Collected data:
..........

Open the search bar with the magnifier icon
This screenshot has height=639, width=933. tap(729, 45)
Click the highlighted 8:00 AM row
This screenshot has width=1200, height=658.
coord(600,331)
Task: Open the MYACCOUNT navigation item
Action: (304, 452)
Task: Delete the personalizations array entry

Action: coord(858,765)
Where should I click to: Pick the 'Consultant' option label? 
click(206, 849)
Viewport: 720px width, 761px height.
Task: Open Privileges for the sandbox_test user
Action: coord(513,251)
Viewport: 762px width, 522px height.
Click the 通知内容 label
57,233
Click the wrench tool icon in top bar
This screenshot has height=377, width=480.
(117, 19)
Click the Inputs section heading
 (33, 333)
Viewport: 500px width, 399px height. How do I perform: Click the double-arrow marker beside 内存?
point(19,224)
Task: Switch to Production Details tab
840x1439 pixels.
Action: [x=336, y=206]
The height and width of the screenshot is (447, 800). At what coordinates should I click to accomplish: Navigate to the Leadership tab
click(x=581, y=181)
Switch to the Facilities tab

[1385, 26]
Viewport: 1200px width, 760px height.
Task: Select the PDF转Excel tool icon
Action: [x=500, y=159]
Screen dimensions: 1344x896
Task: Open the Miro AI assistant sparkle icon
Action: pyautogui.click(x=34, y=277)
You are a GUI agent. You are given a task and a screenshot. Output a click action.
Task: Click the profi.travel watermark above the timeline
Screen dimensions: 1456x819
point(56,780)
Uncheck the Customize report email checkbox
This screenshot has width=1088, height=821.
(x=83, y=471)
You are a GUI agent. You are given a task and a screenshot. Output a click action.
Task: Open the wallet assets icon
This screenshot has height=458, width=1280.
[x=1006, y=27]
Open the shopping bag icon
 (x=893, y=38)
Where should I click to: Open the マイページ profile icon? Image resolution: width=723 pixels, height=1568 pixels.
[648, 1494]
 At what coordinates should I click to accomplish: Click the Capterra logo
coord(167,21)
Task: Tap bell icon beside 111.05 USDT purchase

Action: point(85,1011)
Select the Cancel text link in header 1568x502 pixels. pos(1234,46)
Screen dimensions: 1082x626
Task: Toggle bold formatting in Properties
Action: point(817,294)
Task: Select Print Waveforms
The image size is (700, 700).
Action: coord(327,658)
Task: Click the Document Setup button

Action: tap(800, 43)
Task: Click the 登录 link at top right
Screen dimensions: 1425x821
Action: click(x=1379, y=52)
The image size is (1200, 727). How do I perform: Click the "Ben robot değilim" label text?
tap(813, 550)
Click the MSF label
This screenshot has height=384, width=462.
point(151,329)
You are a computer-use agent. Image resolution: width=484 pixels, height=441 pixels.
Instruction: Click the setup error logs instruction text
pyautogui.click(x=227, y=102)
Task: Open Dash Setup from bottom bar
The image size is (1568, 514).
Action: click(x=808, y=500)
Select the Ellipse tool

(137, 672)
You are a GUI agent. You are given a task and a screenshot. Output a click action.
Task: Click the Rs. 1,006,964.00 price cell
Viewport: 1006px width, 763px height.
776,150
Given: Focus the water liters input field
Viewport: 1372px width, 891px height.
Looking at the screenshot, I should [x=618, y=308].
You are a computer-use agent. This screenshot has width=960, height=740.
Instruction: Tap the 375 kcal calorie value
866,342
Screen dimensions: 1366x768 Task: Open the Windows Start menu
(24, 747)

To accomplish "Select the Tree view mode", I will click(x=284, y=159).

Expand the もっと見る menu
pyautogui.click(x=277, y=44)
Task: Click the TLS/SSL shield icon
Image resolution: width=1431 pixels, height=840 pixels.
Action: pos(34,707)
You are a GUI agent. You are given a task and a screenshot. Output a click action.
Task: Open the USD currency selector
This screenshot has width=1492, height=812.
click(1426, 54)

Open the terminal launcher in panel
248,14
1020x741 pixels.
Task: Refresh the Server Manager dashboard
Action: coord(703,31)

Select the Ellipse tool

..........

• WHAT IS BEING ASKED: Each line of the data above is to be duplicated exactly.

• TASK RESPONSE:
Open the search bar with the magnifier icon
This screenshot has height=639, width=933. tap(729, 45)
Click the highlighted 8:00 AM row
This screenshot has width=1200, height=658.
coord(600,331)
Task: Open the MYACCOUNT navigation item
Action: (304, 452)
Task: Delete the personalizations array entry

Action: coord(858,765)
Where should I click to: Pick the 'Consultant' option label? 
click(206, 849)
Viewport: 720px width, 761px height.
Task: Open Privileges for the sandbox_test user
Action: coord(513,251)
Viewport: 762px width, 522px height.
Click the 通知内容 label
57,233
Click the wrench tool icon in top bar
This screenshot has height=377, width=480.
(117, 19)
Click the Inputs section heading
 (33, 333)
Viewport: 500px width, 399px height. How do I perform: Click the double-arrow marker beside 内存?
point(19,224)
Task: Switch to Production Details tab
840x1439 pixels.
Action: [x=336, y=206]
The height and width of the screenshot is (447, 800). At what coordinates should I click to accomplish: Navigate to the Leadership tab
click(x=581, y=181)
Switch to the Facilities tab

[1385, 26]
Viewport: 1200px width, 760px height.
Task: Select the PDF转Excel tool icon
Action: [x=500, y=159]
Screen dimensions: 1344x896
Task: Open the Miro AI assistant sparkle icon
Action: pyautogui.click(x=34, y=277)
You are a GUI agent. You are given a task and a screenshot. Output a click action.
Task: Click the profi.travel watermark above the timeline
Screen dimensions: 1456x819
point(56,780)
Uncheck the Customize report email checkbox
This screenshot has width=1088, height=821.
(x=83, y=471)
You are a GUI agent. You are given a task and a screenshot. Output a click action.
Task: Open the wallet assets icon
This screenshot has height=458, width=1280.
[x=1006, y=27]
Open the shopping bag icon
 (x=893, y=38)
Where should I click to: Open the マイページ profile icon? Image resolution: width=723 pixels, height=1568 pixels.
[648, 1494]
 At what coordinates should I click to accomplish: Click the Capterra logo
coord(167,21)
Task: Tap bell icon beside 111.05 USDT purchase

Action: point(85,1011)
Select the Cancel text link in header 1568x502 pixels. pos(1234,46)
Screen dimensions: 1082x626
Task: Toggle bold formatting in Properties
Action: point(817,294)
Task: Select Print Waveforms
The image size is (700, 700).
Action: coord(327,658)
Task: Click the Document Setup button

Action: tap(800, 43)
Task: Click the 登录 link at top right
Screen dimensions: 1425x821
Action: click(x=1379, y=52)
The image size is (1200, 727). How do I perform: Click the "Ben robot değilim" label text?
tap(813, 550)
Click the MSF label
This screenshot has height=384, width=462.
point(151,329)
You are a computer-use agent. Image resolution: width=484 pixels, height=441 pixels.
Instruction: Click the setup error logs instruction text
pyautogui.click(x=227, y=102)
Task: Open Dash Setup from bottom bar
The image size is (1568, 514).
Action: click(x=808, y=500)
Select the Ellipse tool

(137, 672)
You are a GUI agent. You are given a task and a screenshot. Output a click action.
Task: Click the Rs. 1,006,964.00 price cell
Viewport: 1006px width, 763px height.
776,150
Given: Focus the water liters input field
Viewport: 1372px width, 891px height.
Looking at the screenshot, I should [x=618, y=308].
You are a computer-use agent. This screenshot has width=960, height=740.
Instruction: Tap the 375 kcal calorie value
866,342
Screen dimensions: 1366x768 Task: Open the Windows Start menu
(24, 747)

To accomplish "Select the Tree view mode", I will click(x=284, y=159).

Expand the もっと見る menu
pyautogui.click(x=277, y=44)
Task: Click the TLS/SSL shield icon
Image resolution: width=1431 pixels, height=840 pixels.
Action: pos(34,707)
You are a GUI agent. You are given a task and a screenshot. Output a click action.
Task: Open the USD currency selector
This screenshot has width=1492, height=812.
click(1426, 54)

Open the terminal launcher in panel
248,14
1020x741 pixels.
Task: Refresh the Server Manager dashboard
Action: coord(703,31)

Select the Ellipse tool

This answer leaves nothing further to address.